Del resto, in questo libro di Simonti, il legame tra racconto di sé e rappresentazione dello spazio vissuto si sente in maniera tanto più netta quanto più è noto che il confine e la frontiera sono mezzi con i quali i popoli e le nazioni si sono disegnati (e hanno raccontato) i limiti della propria identità; e allo stesso tempo hanno allontanato e insieme ravvicinato l’immagine dell’altro (il barbaro, l’invasore, il diverso, l’alleato, il nemico, il fratello, il paese dentro o fuori lo spazio comunitario, quello aderente allo Spazio Schengen, etc.), come una cerniera, da aprire e chiudere a seconda dei casi.

Lo spazio della narrazione
Ma non è il caso di inoltrarsi in questa inquietante analogia tra immaginario pubblico e privato, se non per sottolineare il fatto che una forza un po’ oscura trascina lo spazio geografico ad essere ricomposto con le cose della vita. E viceversa, s’intende. Sebbene sia più facile pensare che l’operazione di rendere leggibile lo spazio geografico, cioè il cartografare, sia piuttosto un’astrazione e una semplificazione, una riduzione a segni certi e misurati la varietà analogica con cui le cose appaiono, in realtà questa astrazione avviene anche fuori da una logica di oggettività scientifica. Il raccontare sarà anche aderente a una causalità vissuta e ciò non di meno è una riduzione a convenzioni note, che necessitano di essere comunicate entro un certo margine di condivisione e sicurezza.

Ne potrebbe essere un esempio il fatto che spesso la letteratura ha prodotto, anche non intenzionalmente, una geografia dei luoghi propri non immune da una più generale grammatica che li rende comparabili.
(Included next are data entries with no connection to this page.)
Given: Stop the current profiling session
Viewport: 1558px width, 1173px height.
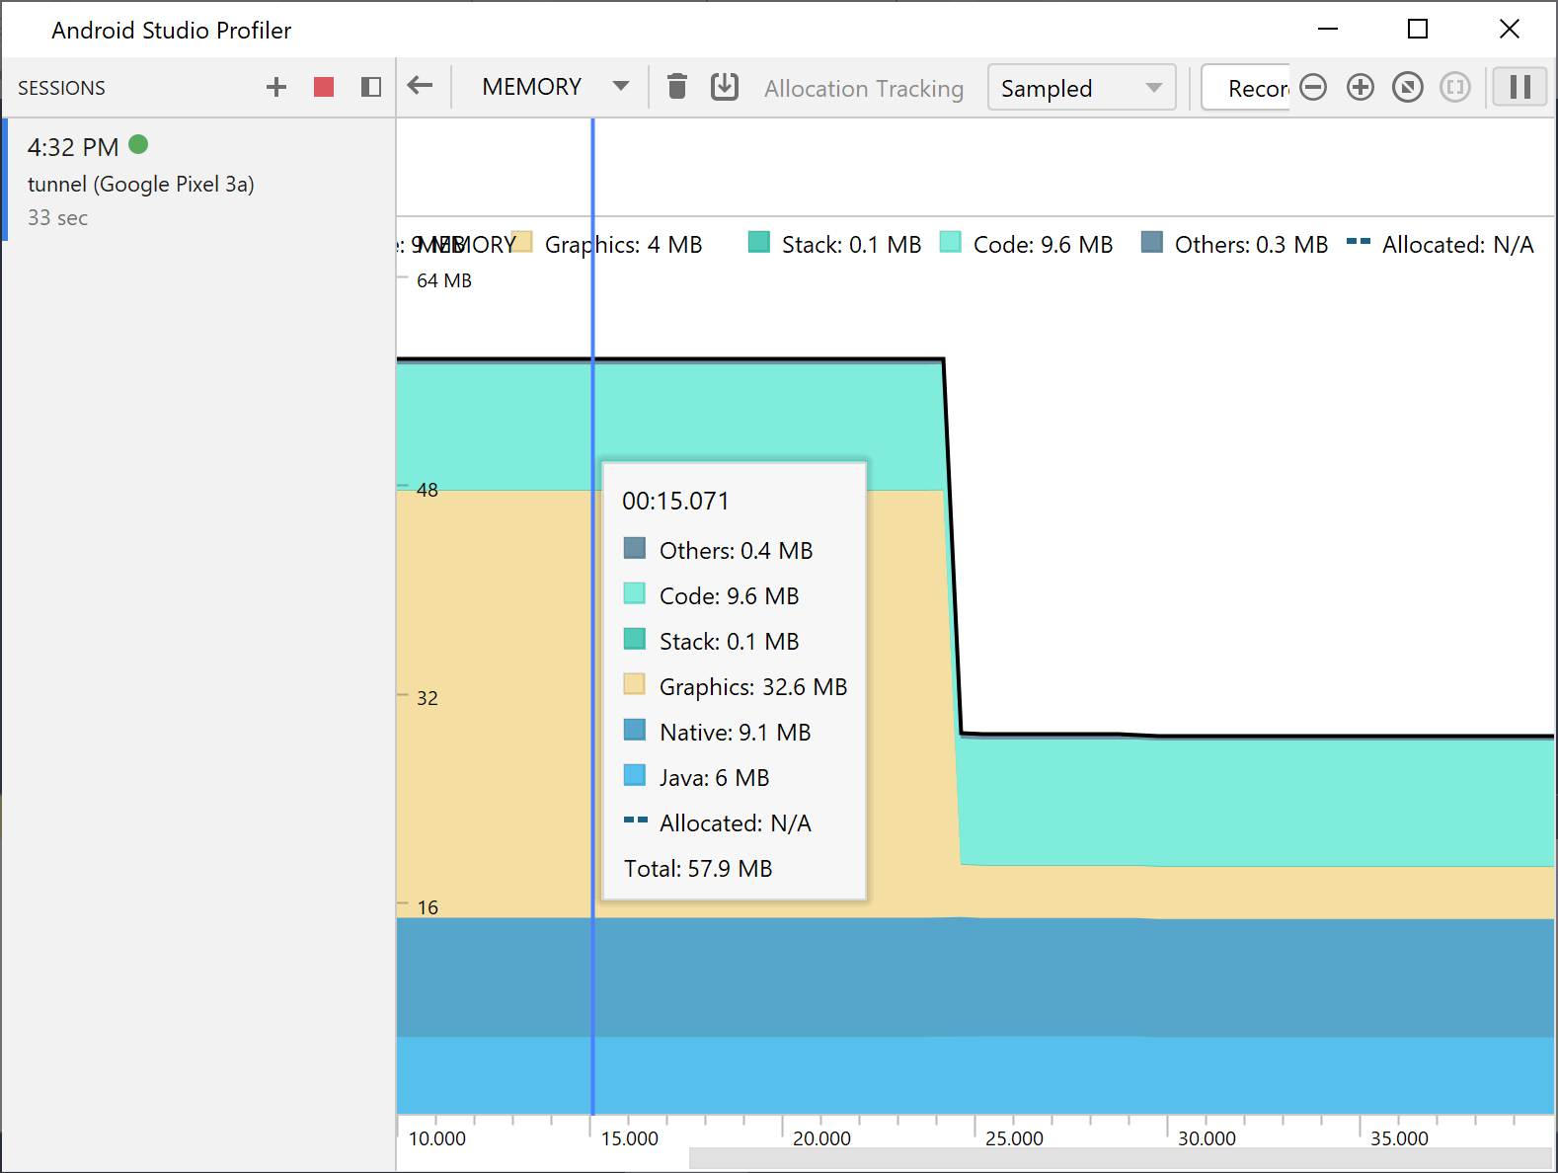Looking at the screenshot, I should 324,87.
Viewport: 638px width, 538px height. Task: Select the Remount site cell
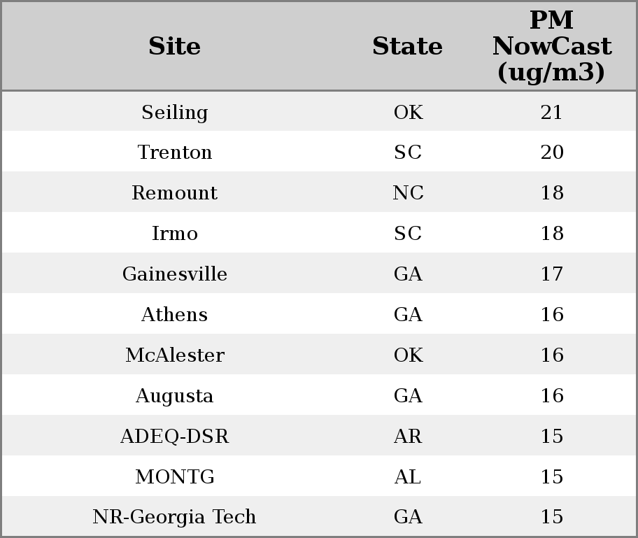[x=175, y=193]
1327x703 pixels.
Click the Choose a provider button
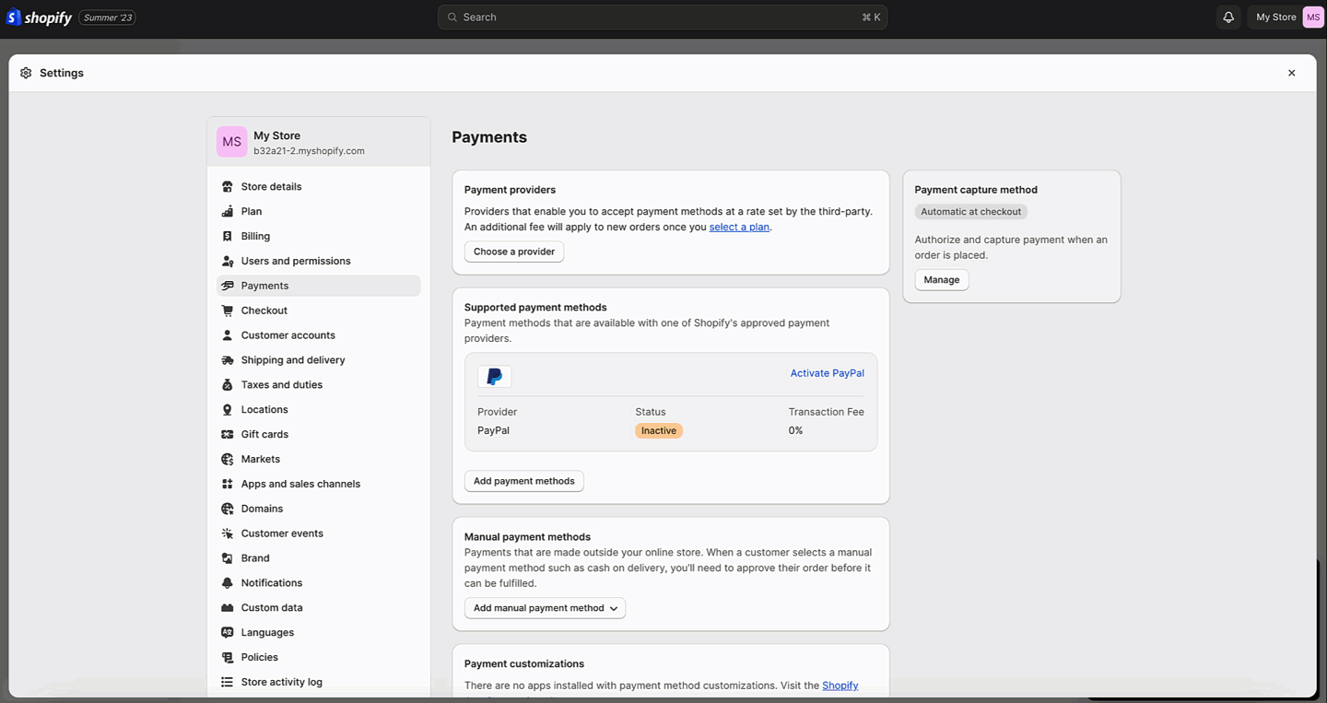pyautogui.click(x=513, y=251)
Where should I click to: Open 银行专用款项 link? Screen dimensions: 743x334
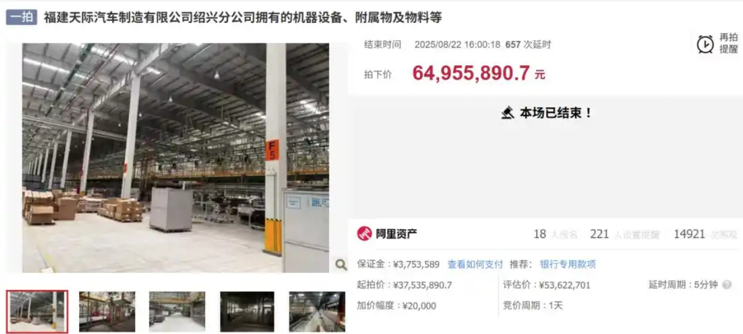pyautogui.click(x=568, y=264)
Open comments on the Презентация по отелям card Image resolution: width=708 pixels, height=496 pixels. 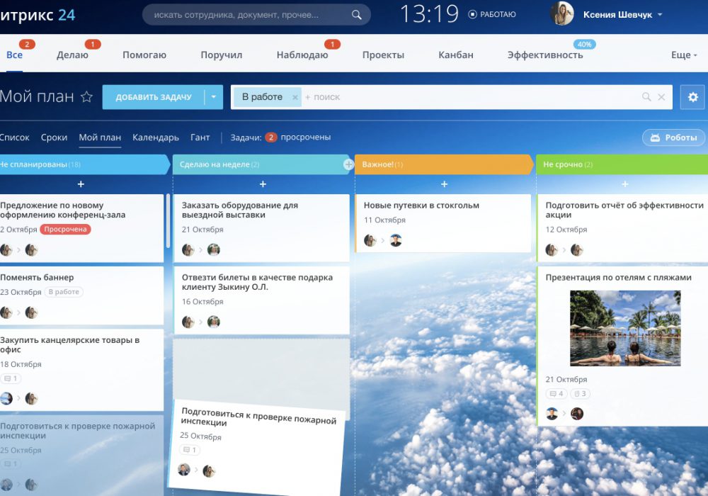pos(556,394)
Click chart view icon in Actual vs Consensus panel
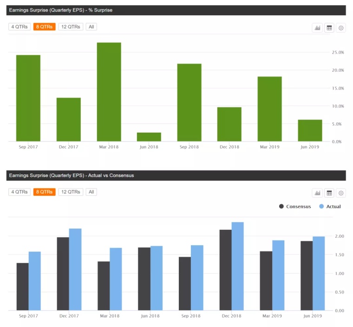The image size is (353, 327). tap(317, 193)
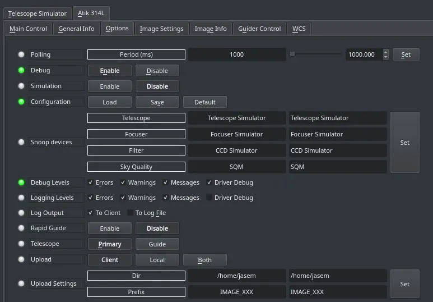Click the Upload Settings status light
433x302 pixels.
[21, 283]
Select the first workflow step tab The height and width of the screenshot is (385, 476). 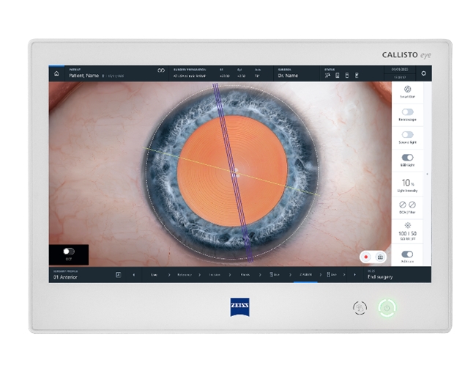[x=155, y=275]
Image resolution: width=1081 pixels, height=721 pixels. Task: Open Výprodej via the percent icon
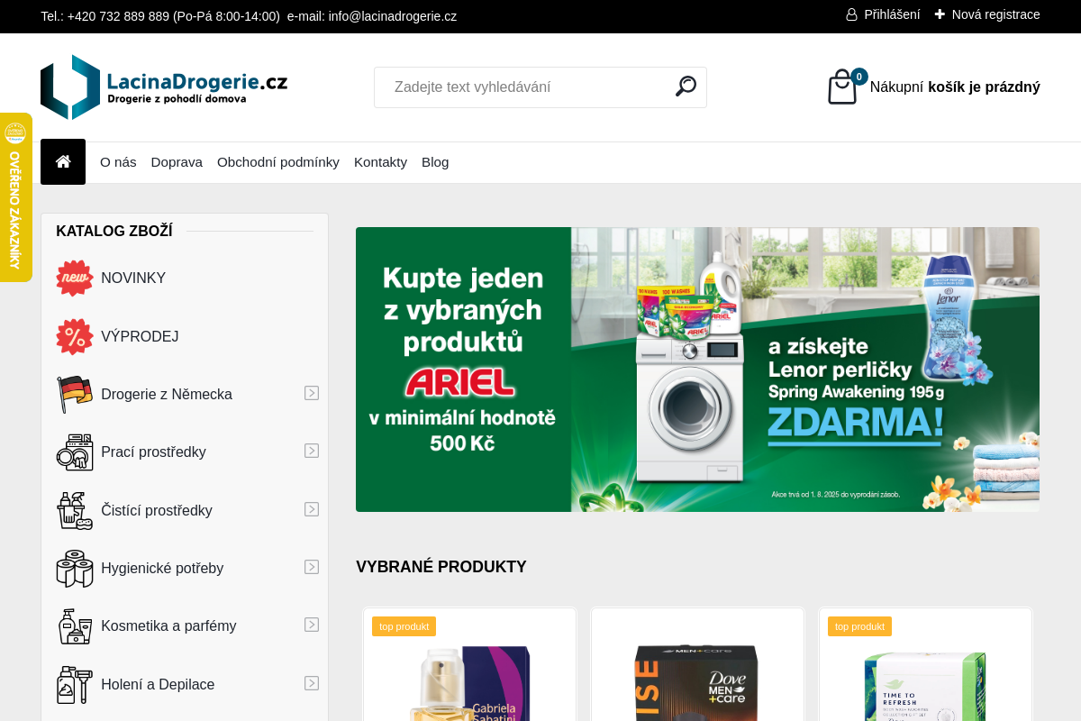tap(75, 336)
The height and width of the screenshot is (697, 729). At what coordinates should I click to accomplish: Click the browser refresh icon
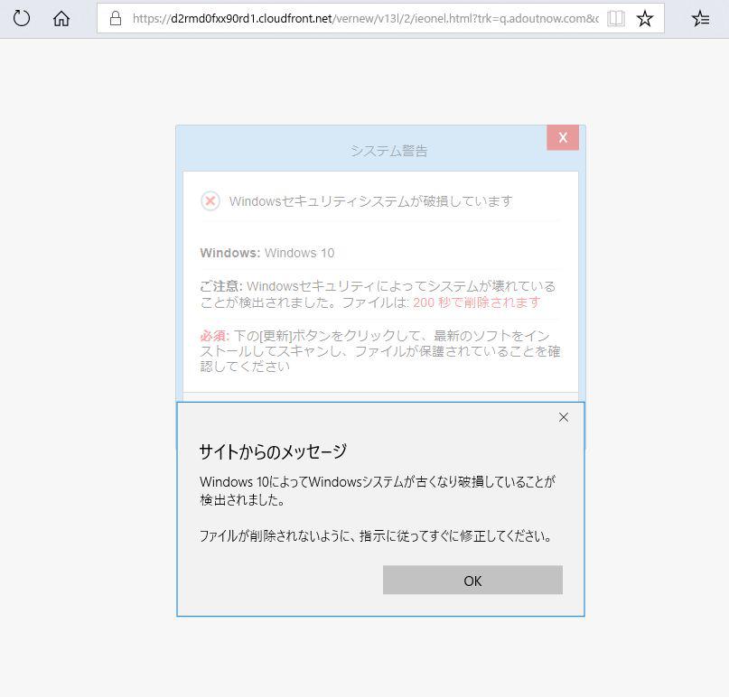click(x=22, y=18)
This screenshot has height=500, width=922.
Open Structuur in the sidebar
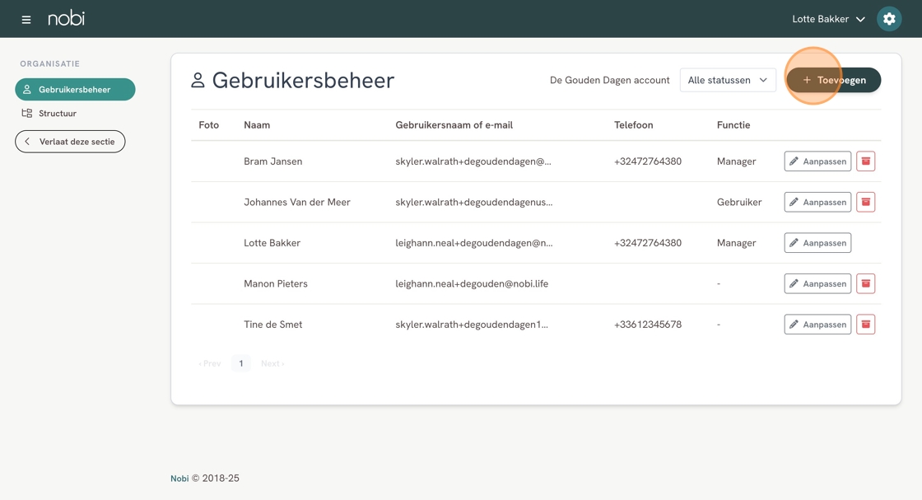57,113
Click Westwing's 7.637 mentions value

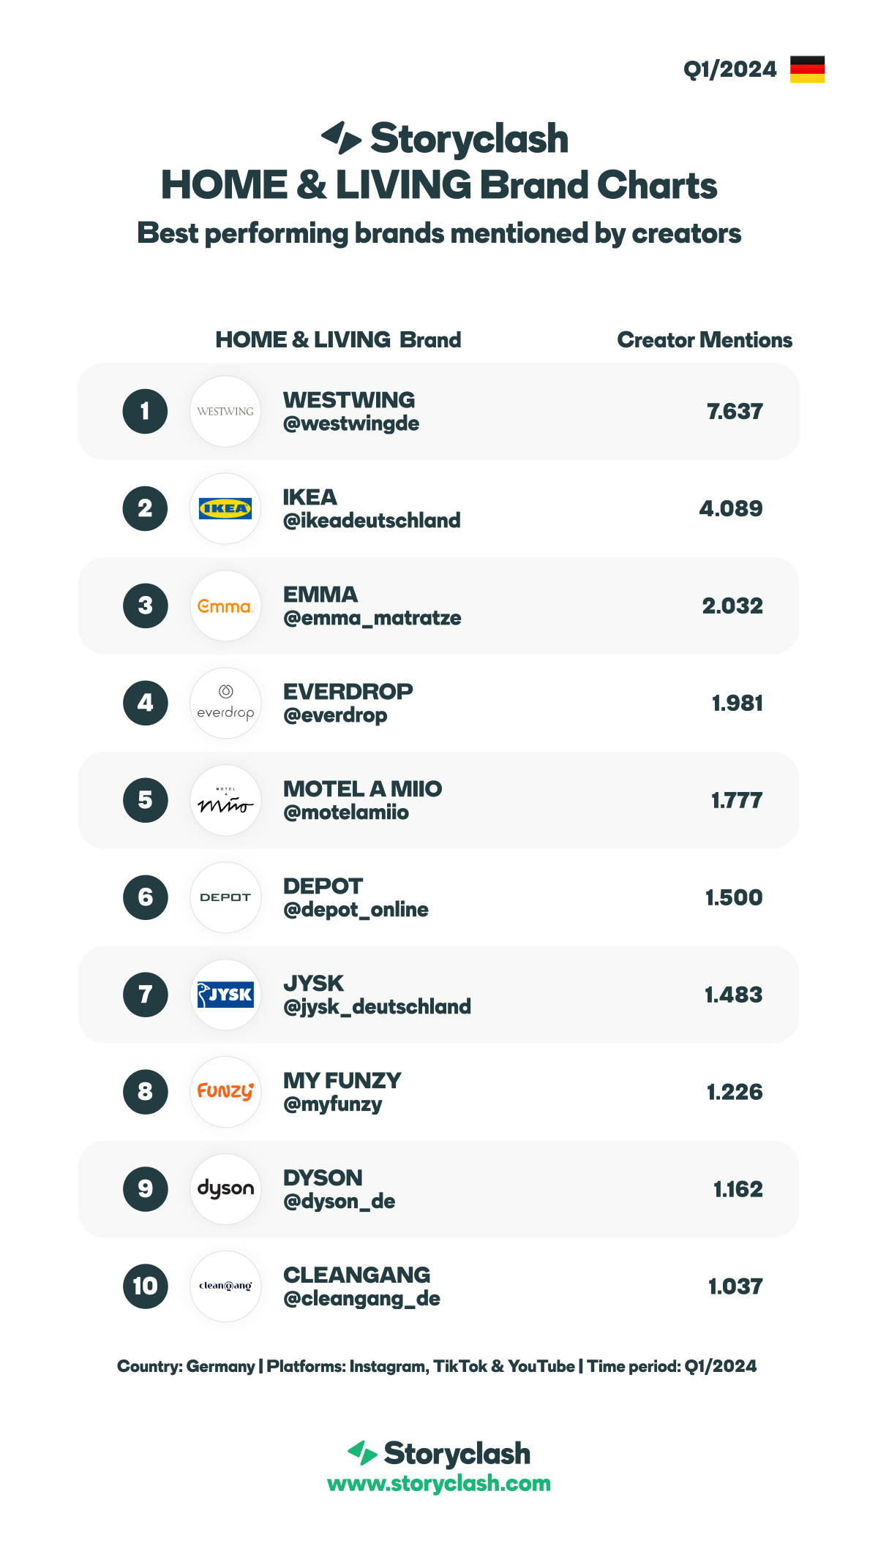(735, 412)
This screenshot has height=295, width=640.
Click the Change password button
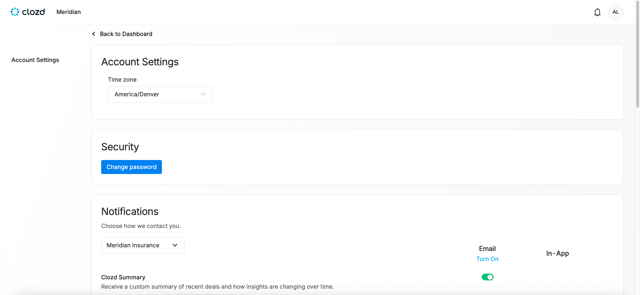point(132,167)
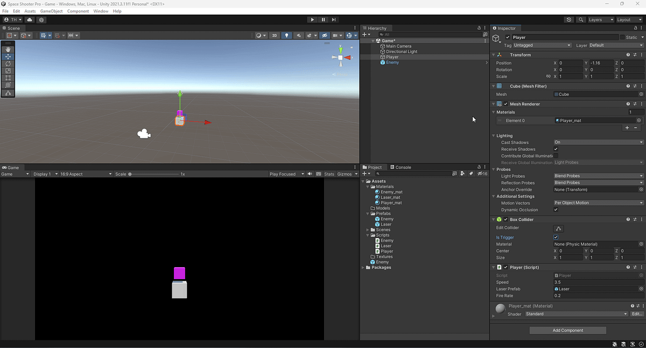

Uno studio di qualche anno fa di Carla Alexia Dodi (Ville invisible de la Méditerranée, Paris, L’Harmattan, 2010) aveva addirittura provato a ricomporre la narrazione di tre città diverse e distanti, ma ricucite dal mare mediano, come Napoli, Tangeri e Alessandria d’Egitto, attraverso i romanzi dei loro narratori. E aveva sottolineato come le immagini di ciascuna di esse, per quanto sfuggenti al limite dell’invisibilità, erano state il prodotto di un’estensione delle analogie rispettive e reciproche. Dove anche chi osserva aveva dovuto metterci la sua parte di immaginazione.

Alla fine torna questo dato dell’intersecazione e della sovrapponibilità, che sarà forse un semplice prodotto dell’immaginazione narrativa ma che ha almeno un effetto abbastanza concreto (come effetto letterario non è per niente disprezzabile): quello di togliere e far tacere la paura.